→ **Assigned task**: Where a line in the entries below contains the word "will", count it. Return the total alone.

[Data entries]
:::
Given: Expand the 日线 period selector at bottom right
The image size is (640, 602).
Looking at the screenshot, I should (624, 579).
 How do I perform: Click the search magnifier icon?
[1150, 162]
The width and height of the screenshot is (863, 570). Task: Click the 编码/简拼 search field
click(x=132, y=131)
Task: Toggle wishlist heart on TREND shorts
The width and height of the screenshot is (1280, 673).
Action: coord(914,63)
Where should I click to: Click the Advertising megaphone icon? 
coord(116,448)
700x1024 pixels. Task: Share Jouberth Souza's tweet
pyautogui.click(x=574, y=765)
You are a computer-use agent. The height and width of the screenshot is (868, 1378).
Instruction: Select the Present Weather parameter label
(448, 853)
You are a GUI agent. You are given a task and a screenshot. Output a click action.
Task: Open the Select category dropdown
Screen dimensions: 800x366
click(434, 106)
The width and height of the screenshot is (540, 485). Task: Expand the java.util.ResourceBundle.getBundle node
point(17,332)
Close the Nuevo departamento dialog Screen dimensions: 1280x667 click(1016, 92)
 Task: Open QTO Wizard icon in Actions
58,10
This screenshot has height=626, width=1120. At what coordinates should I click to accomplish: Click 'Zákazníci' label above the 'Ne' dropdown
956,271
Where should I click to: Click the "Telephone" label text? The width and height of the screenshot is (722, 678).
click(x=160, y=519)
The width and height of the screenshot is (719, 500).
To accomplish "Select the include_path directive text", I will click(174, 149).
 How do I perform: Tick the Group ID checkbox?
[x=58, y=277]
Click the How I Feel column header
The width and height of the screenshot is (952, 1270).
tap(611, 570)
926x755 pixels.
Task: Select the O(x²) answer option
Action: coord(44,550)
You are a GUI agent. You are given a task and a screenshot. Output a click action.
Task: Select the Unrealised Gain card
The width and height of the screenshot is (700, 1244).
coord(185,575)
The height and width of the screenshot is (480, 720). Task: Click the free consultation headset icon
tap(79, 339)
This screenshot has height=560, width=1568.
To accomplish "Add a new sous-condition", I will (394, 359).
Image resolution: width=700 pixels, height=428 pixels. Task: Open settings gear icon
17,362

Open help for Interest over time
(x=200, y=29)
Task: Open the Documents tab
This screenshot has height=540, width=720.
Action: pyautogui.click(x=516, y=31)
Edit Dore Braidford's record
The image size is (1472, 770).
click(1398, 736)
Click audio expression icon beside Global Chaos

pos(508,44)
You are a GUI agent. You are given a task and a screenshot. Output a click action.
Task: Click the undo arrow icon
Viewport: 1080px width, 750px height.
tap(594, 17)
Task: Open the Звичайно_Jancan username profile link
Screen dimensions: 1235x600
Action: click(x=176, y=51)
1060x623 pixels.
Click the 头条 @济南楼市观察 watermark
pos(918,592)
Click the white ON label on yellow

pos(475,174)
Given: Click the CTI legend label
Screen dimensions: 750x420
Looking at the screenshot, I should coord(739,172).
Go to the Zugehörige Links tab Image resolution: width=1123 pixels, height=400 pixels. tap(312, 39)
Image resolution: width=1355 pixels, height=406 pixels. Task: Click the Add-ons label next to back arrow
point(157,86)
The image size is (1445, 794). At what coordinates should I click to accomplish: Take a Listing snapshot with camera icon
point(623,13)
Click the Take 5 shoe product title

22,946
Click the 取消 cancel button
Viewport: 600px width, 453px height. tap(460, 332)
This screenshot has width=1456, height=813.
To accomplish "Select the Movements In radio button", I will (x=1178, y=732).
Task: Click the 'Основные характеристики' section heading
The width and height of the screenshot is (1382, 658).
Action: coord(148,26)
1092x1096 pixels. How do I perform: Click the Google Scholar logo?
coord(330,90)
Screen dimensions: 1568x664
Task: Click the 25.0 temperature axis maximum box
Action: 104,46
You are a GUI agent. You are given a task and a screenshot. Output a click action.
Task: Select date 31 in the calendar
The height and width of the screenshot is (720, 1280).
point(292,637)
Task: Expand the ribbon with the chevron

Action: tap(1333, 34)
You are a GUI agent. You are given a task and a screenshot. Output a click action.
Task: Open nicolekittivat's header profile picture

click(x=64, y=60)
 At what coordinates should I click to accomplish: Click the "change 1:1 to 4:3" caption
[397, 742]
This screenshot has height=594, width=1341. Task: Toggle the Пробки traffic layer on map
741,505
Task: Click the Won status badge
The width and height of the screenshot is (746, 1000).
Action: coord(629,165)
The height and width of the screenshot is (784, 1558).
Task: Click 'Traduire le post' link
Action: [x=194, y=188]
:::
→ **Completed exercise**: 3